We return today to our Saturday visits with a little book by the Rev. R.P. Kerr, titled PRESBYTERIANISM FOR THE PEOPLE. Today’s section is chapter three of that book, covering the earliest examples in the Bible of the Presbyterian system of government.
Rev. Kerr was the author of some eight other books and numerous articles. Born in 1850, he began his ministerial career in 1873 as pastor of a church in Lexington, Missouri. Kerr served churches in both the old Southern Presbyterian Church [1873-1903] and the Presbyterian Church in the U.S.A. [1903-23]. Honorably retired and in ill health in 1915, he died on March 25, 1923.
Presbyterianism for the People.
by Robert P. Kerr
(1883)
CHAPTER III.
THE BIBLE ORIGIN OF PRESBYTERIANISM.
We claim that whereas no kind of Church government is commanded, yet Presbyterianism was practiced from the earliest times. There is no command to change the Sabbath from the last to the first day of the week, but the Christian Church observes the first day because it was the practice of the apostolic Church so to do.

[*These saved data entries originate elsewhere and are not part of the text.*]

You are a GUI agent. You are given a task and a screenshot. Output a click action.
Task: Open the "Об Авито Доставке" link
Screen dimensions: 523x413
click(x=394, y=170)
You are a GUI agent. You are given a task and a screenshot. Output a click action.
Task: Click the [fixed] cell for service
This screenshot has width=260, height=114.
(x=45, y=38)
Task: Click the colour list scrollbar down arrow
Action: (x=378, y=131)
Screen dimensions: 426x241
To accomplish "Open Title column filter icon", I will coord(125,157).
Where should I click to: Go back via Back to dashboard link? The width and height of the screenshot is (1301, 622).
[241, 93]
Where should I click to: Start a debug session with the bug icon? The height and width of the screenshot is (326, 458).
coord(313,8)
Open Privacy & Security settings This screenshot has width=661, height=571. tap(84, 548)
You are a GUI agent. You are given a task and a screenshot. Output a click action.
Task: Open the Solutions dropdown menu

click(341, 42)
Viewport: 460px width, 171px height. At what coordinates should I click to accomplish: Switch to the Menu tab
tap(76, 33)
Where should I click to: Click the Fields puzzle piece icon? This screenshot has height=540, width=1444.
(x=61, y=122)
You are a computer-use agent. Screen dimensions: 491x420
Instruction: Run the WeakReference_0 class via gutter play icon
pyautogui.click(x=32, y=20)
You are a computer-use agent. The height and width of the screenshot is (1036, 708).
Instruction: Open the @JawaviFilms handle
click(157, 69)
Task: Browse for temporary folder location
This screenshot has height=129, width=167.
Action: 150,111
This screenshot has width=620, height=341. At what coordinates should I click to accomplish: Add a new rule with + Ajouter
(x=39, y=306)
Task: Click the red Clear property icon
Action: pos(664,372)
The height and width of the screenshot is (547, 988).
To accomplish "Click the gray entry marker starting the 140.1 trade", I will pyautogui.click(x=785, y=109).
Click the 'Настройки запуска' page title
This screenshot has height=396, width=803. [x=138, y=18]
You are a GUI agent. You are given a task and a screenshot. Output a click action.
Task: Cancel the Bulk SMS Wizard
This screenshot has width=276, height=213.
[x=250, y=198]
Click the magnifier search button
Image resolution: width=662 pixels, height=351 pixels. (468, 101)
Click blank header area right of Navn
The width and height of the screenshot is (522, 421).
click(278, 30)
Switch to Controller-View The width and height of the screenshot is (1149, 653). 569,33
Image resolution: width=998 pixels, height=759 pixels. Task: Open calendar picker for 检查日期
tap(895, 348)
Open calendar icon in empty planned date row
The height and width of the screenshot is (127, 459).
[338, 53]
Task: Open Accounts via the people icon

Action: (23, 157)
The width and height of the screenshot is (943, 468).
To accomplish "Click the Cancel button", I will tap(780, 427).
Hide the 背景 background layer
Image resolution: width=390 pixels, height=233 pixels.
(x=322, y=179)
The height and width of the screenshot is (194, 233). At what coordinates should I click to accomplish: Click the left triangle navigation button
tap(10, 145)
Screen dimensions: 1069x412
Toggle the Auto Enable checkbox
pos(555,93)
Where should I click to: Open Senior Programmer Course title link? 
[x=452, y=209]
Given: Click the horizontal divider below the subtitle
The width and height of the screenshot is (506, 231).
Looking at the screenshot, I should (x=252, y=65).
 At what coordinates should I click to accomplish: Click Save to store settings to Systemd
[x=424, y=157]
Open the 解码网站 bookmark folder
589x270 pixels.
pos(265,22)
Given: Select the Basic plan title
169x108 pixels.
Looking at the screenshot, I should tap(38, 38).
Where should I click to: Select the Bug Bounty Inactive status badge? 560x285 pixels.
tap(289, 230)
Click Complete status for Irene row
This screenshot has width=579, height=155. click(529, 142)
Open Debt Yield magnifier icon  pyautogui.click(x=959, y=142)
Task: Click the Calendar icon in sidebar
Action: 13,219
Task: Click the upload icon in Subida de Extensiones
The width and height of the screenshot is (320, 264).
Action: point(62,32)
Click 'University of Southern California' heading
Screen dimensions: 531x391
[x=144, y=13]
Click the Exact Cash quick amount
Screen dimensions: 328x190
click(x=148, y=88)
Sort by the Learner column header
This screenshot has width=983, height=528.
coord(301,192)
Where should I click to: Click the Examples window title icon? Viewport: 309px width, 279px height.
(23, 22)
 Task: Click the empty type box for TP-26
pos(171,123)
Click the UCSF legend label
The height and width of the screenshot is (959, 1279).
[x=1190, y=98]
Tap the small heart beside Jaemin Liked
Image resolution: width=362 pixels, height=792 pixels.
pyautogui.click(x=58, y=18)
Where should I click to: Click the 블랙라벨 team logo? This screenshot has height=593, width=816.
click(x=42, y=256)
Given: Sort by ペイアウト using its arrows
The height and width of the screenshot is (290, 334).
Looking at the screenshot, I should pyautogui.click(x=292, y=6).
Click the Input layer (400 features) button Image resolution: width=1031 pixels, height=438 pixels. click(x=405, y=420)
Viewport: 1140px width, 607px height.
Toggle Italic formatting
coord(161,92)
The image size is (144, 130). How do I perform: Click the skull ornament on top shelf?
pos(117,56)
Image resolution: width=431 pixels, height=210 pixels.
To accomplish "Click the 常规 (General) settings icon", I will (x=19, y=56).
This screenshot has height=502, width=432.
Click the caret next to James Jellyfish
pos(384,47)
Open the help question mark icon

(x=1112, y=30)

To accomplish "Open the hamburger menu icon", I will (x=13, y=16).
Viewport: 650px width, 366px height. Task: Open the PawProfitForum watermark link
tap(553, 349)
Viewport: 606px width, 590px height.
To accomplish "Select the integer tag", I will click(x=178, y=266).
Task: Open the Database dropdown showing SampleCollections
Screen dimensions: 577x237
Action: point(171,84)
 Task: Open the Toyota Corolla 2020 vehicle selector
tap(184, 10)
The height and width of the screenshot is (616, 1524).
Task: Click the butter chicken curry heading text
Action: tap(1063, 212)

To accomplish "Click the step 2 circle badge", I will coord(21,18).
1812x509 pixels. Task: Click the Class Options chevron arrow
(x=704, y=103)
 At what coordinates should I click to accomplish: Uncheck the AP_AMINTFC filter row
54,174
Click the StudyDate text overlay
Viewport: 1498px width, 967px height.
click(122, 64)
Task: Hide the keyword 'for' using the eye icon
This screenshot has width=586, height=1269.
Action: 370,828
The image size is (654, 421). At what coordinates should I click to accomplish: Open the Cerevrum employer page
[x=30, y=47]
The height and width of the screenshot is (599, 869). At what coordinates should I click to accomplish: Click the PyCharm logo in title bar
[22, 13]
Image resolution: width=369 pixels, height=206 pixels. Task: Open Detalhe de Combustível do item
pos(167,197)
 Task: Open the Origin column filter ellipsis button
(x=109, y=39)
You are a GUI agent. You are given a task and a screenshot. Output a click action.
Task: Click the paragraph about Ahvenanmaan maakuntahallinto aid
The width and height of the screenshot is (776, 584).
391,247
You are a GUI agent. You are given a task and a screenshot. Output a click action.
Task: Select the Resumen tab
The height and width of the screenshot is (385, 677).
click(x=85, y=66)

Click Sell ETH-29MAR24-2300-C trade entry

The Church existed first in the family, the father being the head. As families multiplied, their several heads, or elders, would naturally form a ruling assembly; but because a body composed of all the heads of families in an extensive community would be too large for general efficiency, the people would elect from the number of older men certain ones conspicuous for piety and wisdom to be their representative rulers. They would then have a Presbytery. In a simple state of society this body would have charge of both religious and secular affairs, but as society advances a necessity arises for the separation of the affairs of Church and State. In Old-Testament times they were united, but were separated under the New Dispensation.
We find this presbyterial government in operation among the children of Israel in Egypt when Moses came upon the stage of history. God told him to go and call together the “elders of Israel” and lay his business before them. He was to be their leader in the exodus from Egypt and in the journey to Canaan; but, through divinely appointed to this office, he did not undertake it without calling together the elders of the people and explaining God’s purpose to them. In the Presbyterian Church of to-day, if a man feels called of God to be a pastor and to preach the gospel, the Presbytery must sit in judgment upon his credentials and qualifications. Moses afterward organized a higher court, or assembly—very like a General Assembly—of those whom he knew to be elders, to preside over the government of the whole Church. This body was composed of seventy elders, and was in alter times called “the Sanhedrim.” Beginning with Exodus iii. 16, the word “elder” (signifying “ruler”) is used in the Old Testament about one hundred times, and over sixty times in the New. Their duties were the same as those of elders now—administrative and judicial, to administer the government and to decide cases. This is a simple statement of the functions of elders in all ages, growing out of the very nature of things and having God’s endorsement. The administrative function is seen in their coming together to receive Moses; the judicial (Deut. xix. 11), where they were instructed to try men for murder. These two cases are selected as typical of the large number, which may be seen by referring to any concordance of the Bible, under the word “Elder.”
The introduction of the priesthood interfered not with the office of elder. The priesthood was part of the ceremonial system of worship, of which the temple was the representative. The business of the priest was to offer sacrifices and to intercede for the people, as a type of Christ. But when Christ came the great sacrifice was made, and there was no further use for sacrifice or priest to remind men that Christ was coming; so the veil of the temple was rent when Christ said, “It is finished!” Then priestly sacrifices and gorgeous ritual passed away, God destroying, through the agency of Rome, every vestige of the temple where so long they had served. But there still remained untouched the old government of elders. In each synagogue there was a bench of elders and a “minister.” In Luke iv. 20, Christ “gave the book to the minister and sat down.” The synagogue elders were responsible to the Sanhedrim in Jerusalem, as we learn from The Life of Josephus (section xii.) and from other sources.
This was a government on the great principle of representative assemblies; which is Presbyterianism. The men who administered the government were often corrupt, but the principle was sound and was never called in question in the Scriptures.